目前,国内外检测AGs的方法囊括高效液相色谱法(HPLC)、电化学分析法、荧光光谱法、分光光度法、毛细管电泳法、酶联免疫吸附测定、超高效液相色谱-串联质谱法、微生物法等。AGs结构里含有氨基醇环和氨基糖,由配糖键连接成苷,极性强,易溶于水。但高效液相色谱法的物质同样极性大,易溶于水,能与AGs结合紧密,样品提取后净化难度大;电化学法检测成本低、可微型化和易实现线上监测,但由于容易受到基质的干扰且电极的修饰比较复杂,只能检测具有电活性的物质,因而存在一定的局限性;激光诱导荧光检测器的灵敏度较高,但受到光源波长和荧光试剂的限制;AGs无典型紫外吸收,利用传统分光光度法进行检测时,必须使用操作繁琐的衍生化法,实验结果易受衍生化试剂干扰。毛细管电泳法分离效率高、速度快、所需样品量少,试剂消耗少,但由于毛细管直径小,进样量少,导致制备困难,灵敏度较低;酶联免疫吸附测定使用最为广泛,这种方法基于抗原抗体的相互吸附。但卡那霉素是半抗原物质,吸附效果依赖于抗体的品质变化,且抗体不易保存、容易失活;高效液相色谱-质谱法可以对AGs进行精密检测,但检测前操作步骤复杂。质谱检测器能提供的信息量大,但仪器昂贵;微生物法操作繁琐、费时,影响因素多,易受条件限制,试剂价格昂贵,重现性不佳,灵敏度也不高。
上述方法皆存在耗时长、成本高、不能同时快速的检验大量样品的问题。因此,开发一种快速、高效、灵敏的同时检测多种AGs的方法是当务之急。而多通道可视化检测法的出现为同时检测大量不同类型的氨基类抗生素提供了一个新的思路,通过该技术制备与氨基类抗生素特异性结合的纳米金聚合物不仅成本低廉、耐高温、且可长时间保存,将极大的降低检测成本,方便检测人员的使用。目前这一方法被广泛用来检测DNA、金属离子、蛋白质和小分子有机物等,但利用可视化阵列传感器对氨基糖苷类抗生素进行检测仍未有人涉及。
发明内容
本发明的一个目的是针对以上要解决的技术问题,提供一种操作简单、灵敏度高、耐高温的用于检测氨基糖苷类抗生素的纳米金比色阵列传感器。
本发明的另一个目的是提供上述纳米金比色阵列传感器的制备方法。
为了实现以上发明目的,本发明提供了一种用于检测氨基糖苷类抗生素的纳米金比色阵列传感器,其由三种不同粒径的纳米金颗粒作为不同通道构建而成,纳米金颗粒的粒径均在10~50nm范围内。

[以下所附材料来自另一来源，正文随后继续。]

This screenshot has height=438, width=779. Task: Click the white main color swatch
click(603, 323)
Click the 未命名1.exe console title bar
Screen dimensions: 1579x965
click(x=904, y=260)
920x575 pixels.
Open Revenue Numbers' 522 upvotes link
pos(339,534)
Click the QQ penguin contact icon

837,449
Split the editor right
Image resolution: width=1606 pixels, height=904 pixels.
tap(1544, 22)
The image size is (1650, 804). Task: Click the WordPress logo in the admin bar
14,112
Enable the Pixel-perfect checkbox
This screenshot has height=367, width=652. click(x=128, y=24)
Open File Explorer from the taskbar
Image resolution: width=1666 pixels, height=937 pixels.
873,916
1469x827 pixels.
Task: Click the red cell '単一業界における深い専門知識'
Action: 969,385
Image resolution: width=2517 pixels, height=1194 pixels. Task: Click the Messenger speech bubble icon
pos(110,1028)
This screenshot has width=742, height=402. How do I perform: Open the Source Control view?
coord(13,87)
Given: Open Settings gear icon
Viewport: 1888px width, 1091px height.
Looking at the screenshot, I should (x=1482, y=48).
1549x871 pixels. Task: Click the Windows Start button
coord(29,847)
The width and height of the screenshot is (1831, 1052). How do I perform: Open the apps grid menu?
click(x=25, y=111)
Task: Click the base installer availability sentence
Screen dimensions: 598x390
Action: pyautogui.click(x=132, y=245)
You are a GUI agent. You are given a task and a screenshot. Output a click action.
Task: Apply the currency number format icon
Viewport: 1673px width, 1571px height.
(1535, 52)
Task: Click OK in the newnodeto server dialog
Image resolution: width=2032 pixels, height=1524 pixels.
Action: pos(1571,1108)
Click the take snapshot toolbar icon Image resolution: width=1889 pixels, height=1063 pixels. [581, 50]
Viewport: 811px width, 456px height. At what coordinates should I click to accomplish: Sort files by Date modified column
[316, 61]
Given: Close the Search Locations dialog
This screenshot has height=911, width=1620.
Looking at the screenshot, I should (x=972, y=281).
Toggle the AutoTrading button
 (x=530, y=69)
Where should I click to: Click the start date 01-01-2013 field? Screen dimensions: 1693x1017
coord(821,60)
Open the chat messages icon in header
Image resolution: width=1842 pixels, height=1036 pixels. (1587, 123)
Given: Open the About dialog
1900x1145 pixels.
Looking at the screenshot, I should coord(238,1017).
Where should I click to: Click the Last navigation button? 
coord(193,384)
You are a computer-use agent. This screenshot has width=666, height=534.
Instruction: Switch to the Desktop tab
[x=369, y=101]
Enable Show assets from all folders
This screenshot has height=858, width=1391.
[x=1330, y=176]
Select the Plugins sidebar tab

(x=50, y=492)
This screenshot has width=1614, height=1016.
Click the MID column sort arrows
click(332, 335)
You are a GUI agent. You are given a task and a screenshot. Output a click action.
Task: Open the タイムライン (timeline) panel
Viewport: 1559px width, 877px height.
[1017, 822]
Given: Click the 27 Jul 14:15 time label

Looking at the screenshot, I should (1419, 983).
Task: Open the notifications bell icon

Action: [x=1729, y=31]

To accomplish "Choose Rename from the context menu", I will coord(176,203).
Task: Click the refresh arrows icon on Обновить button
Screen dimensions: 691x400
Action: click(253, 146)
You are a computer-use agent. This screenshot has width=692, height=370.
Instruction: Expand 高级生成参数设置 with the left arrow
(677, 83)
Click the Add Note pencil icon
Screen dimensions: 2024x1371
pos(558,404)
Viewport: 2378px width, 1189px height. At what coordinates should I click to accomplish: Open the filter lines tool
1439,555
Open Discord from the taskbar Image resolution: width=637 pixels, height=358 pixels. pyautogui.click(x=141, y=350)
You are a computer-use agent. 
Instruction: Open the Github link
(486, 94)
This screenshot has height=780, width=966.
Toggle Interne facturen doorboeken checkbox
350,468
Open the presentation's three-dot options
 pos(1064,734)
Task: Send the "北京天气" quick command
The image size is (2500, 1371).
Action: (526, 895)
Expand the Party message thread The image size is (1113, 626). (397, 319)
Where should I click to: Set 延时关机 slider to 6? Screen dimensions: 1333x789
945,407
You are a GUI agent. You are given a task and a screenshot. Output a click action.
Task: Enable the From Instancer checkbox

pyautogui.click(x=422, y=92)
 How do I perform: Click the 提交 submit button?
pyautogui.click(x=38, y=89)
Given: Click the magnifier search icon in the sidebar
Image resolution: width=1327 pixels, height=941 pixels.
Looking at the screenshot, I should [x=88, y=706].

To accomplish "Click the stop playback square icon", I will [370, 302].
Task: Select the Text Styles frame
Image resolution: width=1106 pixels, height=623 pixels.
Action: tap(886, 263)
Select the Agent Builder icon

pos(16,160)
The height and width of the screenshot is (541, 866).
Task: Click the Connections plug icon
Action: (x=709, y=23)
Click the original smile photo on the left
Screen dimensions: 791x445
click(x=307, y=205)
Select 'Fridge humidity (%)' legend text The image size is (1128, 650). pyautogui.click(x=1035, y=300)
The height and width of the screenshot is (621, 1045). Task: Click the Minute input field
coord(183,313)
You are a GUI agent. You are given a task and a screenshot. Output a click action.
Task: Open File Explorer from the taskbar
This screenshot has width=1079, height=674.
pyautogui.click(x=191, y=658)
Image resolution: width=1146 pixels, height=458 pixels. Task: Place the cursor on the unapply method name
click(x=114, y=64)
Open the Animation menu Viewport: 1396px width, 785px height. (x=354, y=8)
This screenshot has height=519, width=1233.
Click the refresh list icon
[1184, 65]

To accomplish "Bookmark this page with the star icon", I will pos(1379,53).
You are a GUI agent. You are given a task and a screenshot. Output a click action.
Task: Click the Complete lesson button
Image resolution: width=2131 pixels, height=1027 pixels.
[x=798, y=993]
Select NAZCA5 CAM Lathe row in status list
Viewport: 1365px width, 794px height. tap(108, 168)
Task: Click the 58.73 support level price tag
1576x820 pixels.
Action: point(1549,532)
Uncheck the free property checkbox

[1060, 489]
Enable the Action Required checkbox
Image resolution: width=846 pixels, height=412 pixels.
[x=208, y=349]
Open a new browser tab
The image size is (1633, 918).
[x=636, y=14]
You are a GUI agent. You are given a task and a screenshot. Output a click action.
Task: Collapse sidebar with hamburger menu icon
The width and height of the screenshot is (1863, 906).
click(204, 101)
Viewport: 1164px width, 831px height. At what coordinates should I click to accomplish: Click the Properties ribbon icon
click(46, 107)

相比于现有技术,本发明采用三种不同粒径的纳米金颗粒作为不同通道构建形成纳米金比色阵列传感器,基于被柠檬酸根修饰后带负电的AuNPs与质子化的AGs阳离子结合,AuNPs发生聚集变色,紫外吸光度降低,吸收峰发生红移的原理,实现对AGs的可视化识别和定量检测,且操作过程简单、快速,灵敏度高。经过实验表明,该纳米金比色阵列传感器可实现低浓度下四种氨基糖苷类抗生素的准确区分,识别准确率和特异性均达到90%以上,且检出限为5.4nmol/L,约为2.6μg/kg,远小于国家对于乳制品的检测标准。
根据本发明的用于检测氨基糖苷类抗生素的纳米金比色阵列传感器,三通道的纳米金颗粒的粒径分别为10nm、22nm和40nm。粒径大小为10-50nm的纳米金稳定性更好,保存时间更长。在10-50nm中该三种粒径的纳米金颗粒制备方法较为简单,便于实现。
另一方面,本发明还提供了所述用于检测氨基糖苷类抗生素的纳米金比色阵列传感器的制备方法,制备步骤如下:采用氯金酸还原法分别制备三种粒径在10~50nm范围内的表面带负电荷的纳米金颗粒,分别构成纳米金比色阵列传感器的三个通道。
优选地,三个通道的纳米金颗粒的粒径分别为10nm、22nm和40nm。
优选地,粒径为10nm的纳米金颗粒的制备步骤如下:加入去离子水使1mL质量分数为1%的HAuCl4·3H2O溶液定容至100ml,倒入100mL圆底烧瓶中,然后将混合溶液加热至沸腾;在沸腾的同时快速加入5mL现配的质量分数为1%的柠檬酸三钠水溶液,待溶液颜色由黑变红后开始计时,继续沸腾7-10min后停止加热,冷却至室温后转移至洁净容器中并放入4℃冰箱保存。
优选地,粒径为22nm的纳米金颗粒的制备步骤如下:加入去离子水使1mL质量分数为1%的HAuCl4·3H2O溶液定容至100ml,倒入100mL圆底烧瓶中,剧烈搅拌并加热,在煮沸的同时快速加入1.5mL质量分数为1%的现配的柠檬酸三钠溶液,8-10min后,将反应容器从加热元件上移除,使其冷却至室温后,转移至洁净容器中并放入4℃冰箱保存。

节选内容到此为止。